Pixel coordinate grounding data
____________
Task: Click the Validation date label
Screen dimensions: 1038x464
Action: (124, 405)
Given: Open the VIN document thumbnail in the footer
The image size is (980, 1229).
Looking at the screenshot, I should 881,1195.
____________
Beginning at the line that holds "Given: Open the", copy every line through the end of the entries exactly as given, and only those lines.

Given: Open the VIN document thumbnail in the footer
The image size is (980, 1229).
Looking at the screenshot, I should 881,1195.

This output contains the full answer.